UPDATED: ‘Electric Works’ project gets $3 million for environmental clean up
EDITOR’S NOTE: The headline in the print edition of Wednesday’s News-Sentinel incorrectly stated Wednesday’s contribution to the cost of clean up of the Electric Works project. The correct amount is $3 million.
For the second time in less than a month, local taxpayers will fund an environmental clean up in preparation for a major economic development project.
The Allen County-Fort Wayne Capital Improvement Board on Wednesday approved a $2 million loan to the developers of the Electric Works, a mixed-use project on the former General Electric campus, which will help remove lead paint and other contaminants in a clean up expected to cost about $7 million. The Allen County Commissioners will provide an additional loan of $1 million, and both loans will be distributed through the city’s Redevelopment Commission and could eventually be converted to grants.

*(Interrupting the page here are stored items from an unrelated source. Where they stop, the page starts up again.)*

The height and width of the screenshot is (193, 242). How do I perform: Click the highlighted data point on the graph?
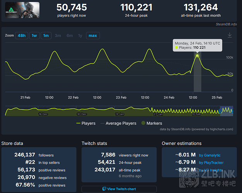coord(197,56)
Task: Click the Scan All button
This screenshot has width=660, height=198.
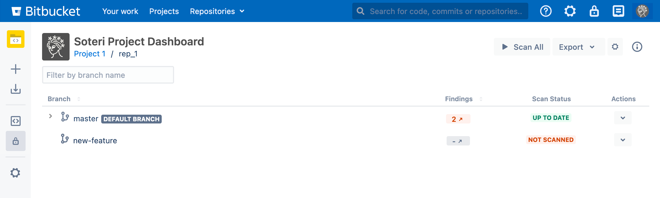Action: (522, 47)
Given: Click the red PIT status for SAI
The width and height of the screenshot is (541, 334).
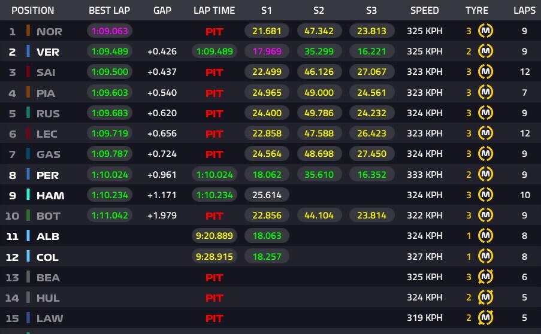Looking at the screenshot, I should (x=214, y=72).
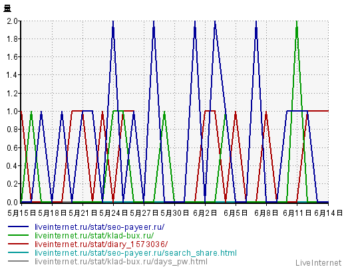Viewport: 346px width, 269px height.
Task: Click the chart title glyph at top-left
Action: pos(7,9)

The Capital Improvement Board controls revenues from the county’s food and beverage tax and would help remove or contain various contaminants left over from more than a century of heavy industrial use.
Wednesday’s unanimous support follows last week’s decision by the Indiana Economic Development Corp. to award a $50 million tax credit to the project, the first phase of which is expected to cost about $213 million. Decatur-based developer Kevan Biggs said other funding sources include a $60 million loan, $30 million historic tax credit, $62 million in local incentives, an $8 million New Market tax credit and private equity of about $18 million. Biggs said the project will seek an undetermined amount from the city’s Legacy fund early next year.

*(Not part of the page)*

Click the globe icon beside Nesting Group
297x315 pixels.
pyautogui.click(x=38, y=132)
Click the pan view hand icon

Proposed changes to the federal tax code should not affect the credits, said Biggs, who expects construction to begin by July.
The first phase of the project is expected to cost $213 million and will feature 224,000 square feet of office space; 113,000 square feet of institutional/education space; 83,000 square feet for retail/restaurants and a food hall; 83,000 square feet of dedicated innovation space/facilities; 82,000 square feet of residential space; and 31,000 square feet of amenity/recreational space. Indiana Tech announced Tuesday it intends to lease 10,000 square feet on the campus. Construction could begin next year.
The innovation space would provide room for start-up companies and would reach out to traditionally underserved groups, Biggs said. “I want Electric Works to be the most inclusive place in Fort Wayne,” he added, noting that tenants will be expected to give back to the community in some tangible way.
Biggs said more than 100 prospective tenants have expressed interest in locating in the project, 48 percent of them representing new ventures. The first phase of Electric Works ultimately is expected to create $387 million in annual economic impact, repaying the community’s $65 million investment within 13 years.
Earlier this month City Council agreed to buy the 30-acre “North River” site for $4.6 million. The vacant land was most recently a scrap yard, and the city will pay to remove remaining metals and other contaminants in a clean up expected to cost hundreds of thousands of dollars. The land just north of downtown is considered crucial to development downtown and along the rivers. IU Health has expressed interest in the site.